The following steps assumes that the LakeSail server is running at http://localhost:18080
and you have exported the LakeSail API key as the environment variable LAKESAIL_API_KEY
.
export LAKESAIL_API_KEY="..."
Cloning the Repository
Run the following commands to clone the repository and change the working directory.
git clone https://github.com/lakehq/flink-samples.git
cd flink-samples/kafka-python
All the commands in this tutorial should be run in the flink-samples/kafka-python
directory.
Starting the Services
docker compose up -d
This starts the Kafka and MinIO services in the background. These services have the minikube
network attached, so that the Flink application running in Minikube can access them.
Deploying Artifacts
The Flink application we are developing in this tutorial converts the text in Kafka messages to uppercase and writes the result back to Kafka. The Kafka messages are in JSON format, and the text is stored in the text
field.
Follow the steps to upload the Python script and dependency JAR file to the local MinIO object storage.
- Download the Flink Kafka connector JAR file to the
dist
directory.bashmkdir -p dist wget -P dist "https://repo1.maven.org/maven2/org/apache/flink/flink-sql-connector-kafka/1.17.1/flink-sql-connector-kafka-1.17.1.jar"
- Visit http://localhost:19001/ and log in to the MinIO console. Use
minioadmin
as the username andminiopwd
as the password.INFO
The credentials are defined in
docker-compose.yml
in the project directory. - In the MinIO console, create a bucket named
kafka-python
. - In the MinIO console, upload the following files to the bucket. Do not include the directory name (
dist/
orsrc/demo/
) in the object key.dist/flink-sql-connector-kafka-1.17.1.jar
src/demo/basic.py
INFO
This tutorial uses a single Python script as the application code. This script does not have dependencies other than PyFlink. In a real-world scenario, you are likely to develop a Python package with dependencies. Please refer to the Python Application Packaging tutorial for more details.

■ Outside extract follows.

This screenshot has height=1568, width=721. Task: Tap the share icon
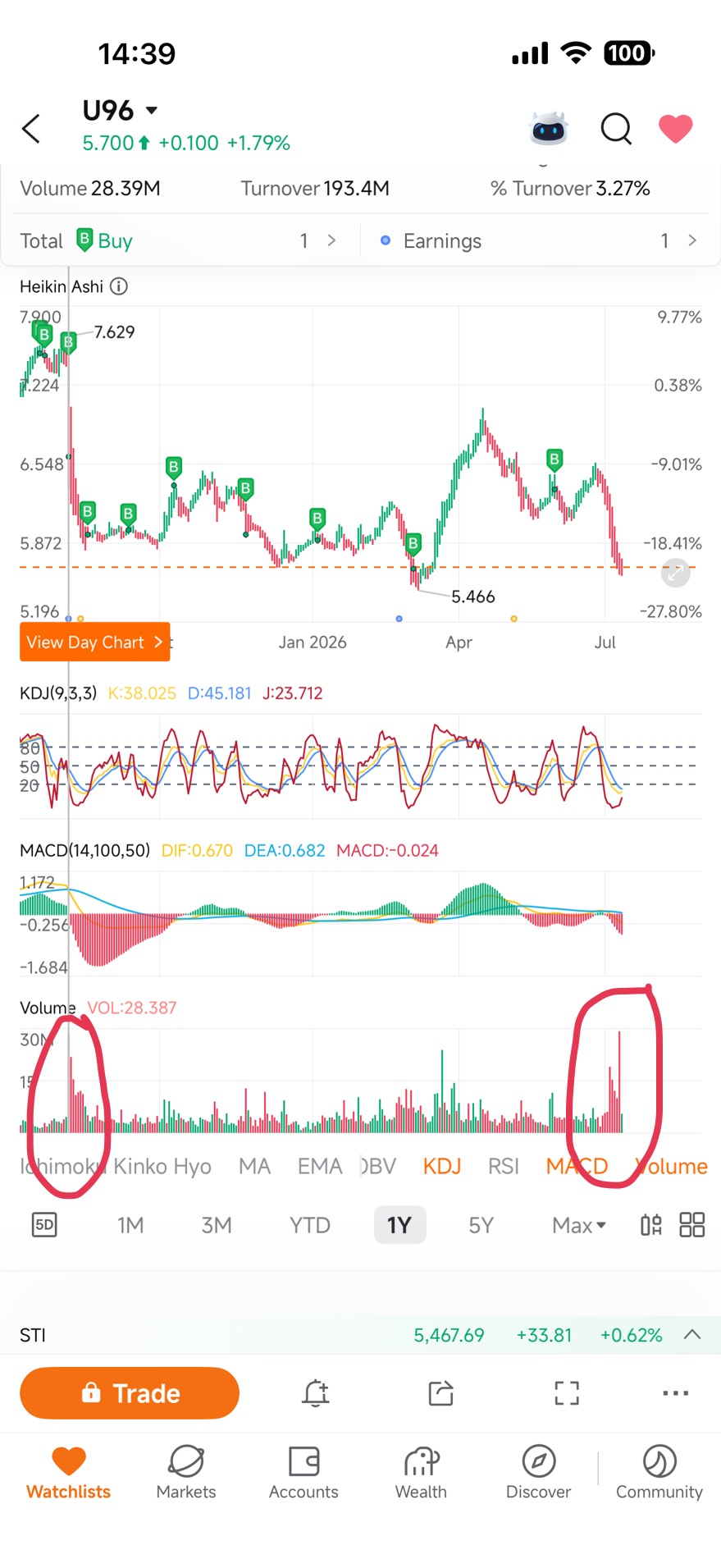pyautogui.click(x=441, y=1392)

Submitting the Application
Run the following command to submit the Flink application to the DEFAULT
workspace in your local LakeSail server.
curl -i -X POST \
"http://localhost:18080/api/flink/v1/workspaces/DEFAULT/applications" \
-H "Content-Type: application/json" \
-H "Accept: application/json" \
-H "Authorization: Bearer ${LAKESAIL_API_KEY}" \
-d @- <<EOF
{
"name": "kafka-python",
"runtime": "FLINK_1_17",
"jars": ["s3://kafka-python/flink-sql-connector-kafka-1.17.1.jar"],
"plugins": [
{
"name": "flink-s3-hadoop",
"jars": ["/opt/flink/opt/flink-s3-fs-hadoop-1.17.1.jar"]
}
],
"flinkConfiguration": {
"fs.s3a.endpoint": "http://minio:19000",
"fs.s3a.path.style.access": "true",
"fs.s3a.access.key": "minioadmin",
"fs.s3a.secret.key": "miniopwd",
"taskmanager.numberOfTaskSlots": "2"
},
"logConfiguration": {},
"job": {
"entryClass": "org.apache.flink.client.python.PythonDriver",
"args": ["-pym", "basic", "-pyfs", "s3://kafka-python/basic.py"]
},
"jobManagerResource": {
"cpu": 0.5,
"memory": "1024m"
},
"taskManagerResource": {
"cpu": 0.5,
"memory": "1024m"
}
}
EOF
The response should be similar to the following. (The output has been formatted for readability.)
{
"id": "...",
"name": "kafka-python",
"state": "PENDING",
"createdAt": "...",
"updatedAt": "..."
}
Please export id
as the APPLICATION_ID
environment variable to use it in the steps later.
export APPLICATION_ID="..."
Testing the Application
Run the following commands to create the Kafka topics.
docker compose exec kafka kafka-topics \
--bootstrap-server=kafka:9092 \
--create --topic "sample-source"
docker compose exec kafka kafka-topics \
--bootstrap-server=kafka:9092 \
--create --topic "sample-sink"
Run the following command to list the Kafka topics.
docker compose exec kafka kafka-topics \
--bootstrap-server=kafka:9092 \
--list
The output should contain the topics we just created.
sample-sink
sample-source
In a second terminal, run the following command to start a Kafka console consumer.
docker compose exec kafka kafka-console-consumer \
--bootstrap-server=kafka:9092 \
--topic sample-sink \
--property print.key="true" \
--property key.separator=":"
In the first terminal, run the following command to start a Kafka console producer.
docker compose exec kafka kafka-console-producer \
--bootstrap-server=kafka:9092 \
--topic sample-source \
--property parse.key="true" \
--property key.separator=":"
In the second terminal, enter 1:{"text":"hello"}
after the >
prompt and hit Enter. Then hit Ctrl + D to end the input.
You should see the following output in the first terminal.
null:{"text":"HELLO"}
You can see that the text is capitalized, which matches the expected behavior of the Flink application. Note that the key is null
because the data sink does not write keys.
Hit Ctrl + C in the first terminal to stop the consumer.
Cleaning Up
Make the following API request to delete the Flink application.
curl -i -X DELETE \
"http://localhost:18080/api/flink/v1/workspaces/DEFAULT/applications/${APPLICATION_ID}" \
-H "Content-Type: application/json" \
-H "Accept: application/json" \
-H "Authorization: Bearer ${LAKESAIL_API_KEY}"
You should get an HTTP/1.1 200 OK
empty response if the operation is successful.
Run the following commands to stop the services and delete the volumes.
docker compose down --volumes